= AIM OF THE TASK =
In your answer, give each entry again exactly as it appears.

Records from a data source
········
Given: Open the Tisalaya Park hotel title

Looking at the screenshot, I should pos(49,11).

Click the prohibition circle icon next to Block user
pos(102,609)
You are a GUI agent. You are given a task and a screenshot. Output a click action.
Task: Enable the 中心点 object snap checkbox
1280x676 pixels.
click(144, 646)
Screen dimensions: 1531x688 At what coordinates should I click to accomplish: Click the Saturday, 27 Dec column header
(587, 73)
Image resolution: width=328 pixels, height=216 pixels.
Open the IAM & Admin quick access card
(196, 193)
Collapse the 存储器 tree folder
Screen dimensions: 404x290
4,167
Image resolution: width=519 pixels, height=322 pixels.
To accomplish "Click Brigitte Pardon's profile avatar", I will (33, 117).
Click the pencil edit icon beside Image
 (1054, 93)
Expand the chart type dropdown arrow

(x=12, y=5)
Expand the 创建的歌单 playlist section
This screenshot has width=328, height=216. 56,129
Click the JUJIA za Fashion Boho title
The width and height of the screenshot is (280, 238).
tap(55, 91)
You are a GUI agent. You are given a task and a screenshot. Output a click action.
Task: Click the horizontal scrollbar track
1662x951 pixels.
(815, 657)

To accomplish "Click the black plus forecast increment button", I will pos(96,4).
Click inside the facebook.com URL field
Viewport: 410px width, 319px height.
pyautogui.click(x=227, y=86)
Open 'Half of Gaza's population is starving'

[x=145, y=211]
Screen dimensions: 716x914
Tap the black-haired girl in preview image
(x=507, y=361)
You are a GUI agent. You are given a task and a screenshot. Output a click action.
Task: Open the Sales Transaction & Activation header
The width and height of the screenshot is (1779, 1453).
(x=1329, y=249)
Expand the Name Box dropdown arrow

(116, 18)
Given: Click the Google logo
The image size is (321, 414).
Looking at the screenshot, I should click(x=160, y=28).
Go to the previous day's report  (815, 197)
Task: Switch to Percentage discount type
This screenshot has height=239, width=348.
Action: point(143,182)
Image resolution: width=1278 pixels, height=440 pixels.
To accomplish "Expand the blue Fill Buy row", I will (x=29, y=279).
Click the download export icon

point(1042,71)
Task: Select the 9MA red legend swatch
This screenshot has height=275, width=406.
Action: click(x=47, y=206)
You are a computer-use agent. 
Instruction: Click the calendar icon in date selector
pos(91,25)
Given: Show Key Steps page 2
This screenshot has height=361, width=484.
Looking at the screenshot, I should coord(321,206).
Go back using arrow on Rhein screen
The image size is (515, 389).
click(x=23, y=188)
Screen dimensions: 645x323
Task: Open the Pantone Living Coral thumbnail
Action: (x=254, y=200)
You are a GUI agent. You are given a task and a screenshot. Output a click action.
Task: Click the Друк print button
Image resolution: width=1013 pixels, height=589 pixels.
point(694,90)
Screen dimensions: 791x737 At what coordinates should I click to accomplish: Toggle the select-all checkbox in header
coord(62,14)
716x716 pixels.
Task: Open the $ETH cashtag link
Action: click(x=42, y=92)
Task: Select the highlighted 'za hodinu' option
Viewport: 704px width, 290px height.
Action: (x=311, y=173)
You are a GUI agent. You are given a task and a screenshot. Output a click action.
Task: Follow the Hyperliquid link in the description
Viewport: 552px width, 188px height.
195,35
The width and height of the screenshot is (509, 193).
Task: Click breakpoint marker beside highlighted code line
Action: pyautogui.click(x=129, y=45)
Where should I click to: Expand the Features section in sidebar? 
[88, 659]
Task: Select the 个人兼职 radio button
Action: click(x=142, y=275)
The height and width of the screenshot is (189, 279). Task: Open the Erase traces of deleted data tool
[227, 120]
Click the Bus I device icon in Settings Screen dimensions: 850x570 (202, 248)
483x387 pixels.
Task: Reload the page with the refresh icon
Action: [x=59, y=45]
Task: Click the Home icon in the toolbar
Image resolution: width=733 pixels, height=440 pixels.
········
= RESPONSE =
Given: Open the Tisalaya Park hotel title

Looking at the screenshot, I should pos(49,11).

Click the prohibition circle icon next to Block user
pos(102,609)
You are a GUI agent. You are given a task and a screenshot. Output a click action.
Task: Enable the 中心点 object snap checkbox
1280x676 pixels.
click(144, 646)
Screen dimensions: 1531x688 At what coordinates should I click to accomplish: Click the Saturday, 27 Dec column header
(587, 73)
Image resolution: width=328 pixels, height=216 pixels.
Open the IAM & Admin quick access card
(196, 193)
Collapse the 存储器 tree folder
Screen dimensions: 404x290
4,167
Image resolution: width=519 pixels, height=322 pixels.
To accomplish "Click Brigitte Pardon's profile avatar", I will (33, 117).
Click the pencil edit icon beside Image
 (1054, 93)
Expand the chart type dropdown arrow

(x=12, y=5)
Expand the 创建的歌单 playlist section
This screenshot has width=328, height=216. 56,129
Click the JUJIA za Fashion Boho title
The width and height of the screenshot is (280, 238).
tap(55, 91)
You are a GUI agent. You are given a task and a screenshot. Output a click action.
Task: Click the horizontal scrollbar track
1662x951 pixels.
(815, 657)

To accomplish "Click the black plus forecast increment button", I will pos(96,4).
Click inside the facebook.com URL field
Viewport: 410px width, 319px height.
pyautogui.click(x=227, y=86)
Open 'Half of Gaza's population is starving'

[x=145, y=211]
Screen dimensions: 716x914
Tap the black-haired girl in preview image
(x=507, y=361)
You are a GUI agent. You are given a task and a screenshot. Output a click action.
Task: Open the Sales Transaction & Activation header
The width and height of the screenshot is (1779, 1453).
(x=1329, y=249)
Expand the Name Box dropdown arrow

(116, 18)
Given: Click the Google logo
The image size is (321, 414).
Looking at the screenshot, I should click(x=160, y=28).
Go to the previous day's report  (815, 197)
Task: Switch to Percentage discount type
This screenshot has height=239, width=348.
Action: point(143,182)
Image resolution: width=1278 pixels, height=440 pixels.
To accomplish "Expand the blue Fill Buy row", I will (x=29, y=279).
Click the download export icon

point(1042,71)
Task: Select the 9MA red legend swatch
This screenshot has height=275, width=406.
Action: click(x=47, y=206)
You are a computer-use agent. 
Instruction: Click the calendar icon in date selector
pos(91,25)
Given: Show Key Steps page 2
This screenshot has height=361, width=484.
Looking at the screenshot, I should coord(321,206).
Go back using arrow on Rhein screen
The image size is (515, 389).
click(x=23, y=188)
Screen dimensions: 645x323
Task: Open the Pantone Living Coral thumbnail
Action: (x=254, y=200)
You are a GUI agent. You are given a task and a screenshot. Output a click action.
Task: Click the Друк print button
Image resolution: width=1013 pixels, height=589 pixels.
point(694,90)
Screen dimensions: 791x737 At what coordinates should I click to accomplish: Toggle the select-all checkbox in header
coord(62,14)
716x716 pixels.
Task: Open the $ETH cashtag link
Action: click(x=42, y=92)
Task: Select the highlighted 'za hodinu' option
Viewport: 704px width, 290px height.
Action: (x=311, y=173)
You are a GUI agent. You are given a task and a screenshot. Output a click action.
Task: Follow the Hyperliquid link in the description
Viewport: 552px width, 188px height.
195,35
The width and height of the screenshot is (509, 193).
Task: Click breakpoint marker beside highlighted code line
Action: pyautogui.click(x=129, y=45)
Where should I click to: Expand the Features section in sidebar? 
[88, 659]
Task: Select the 个人兼职 radio button
Action: click(x=142, y=275)
The height and width of the screenshot is (189, 279). Task: Open the Erase traces of deleted data tool
[227, 120]
Click the Bus I device icon in Settings Screen dimensions: 850x570 (202, 248)
483x387 pixels.
Task: Reload the page with the refresh icon
Action: [x=59, y=45]
Task: Click the Home icon in the toolbar
Image resolution: width=733 pixels, height=440 pixels.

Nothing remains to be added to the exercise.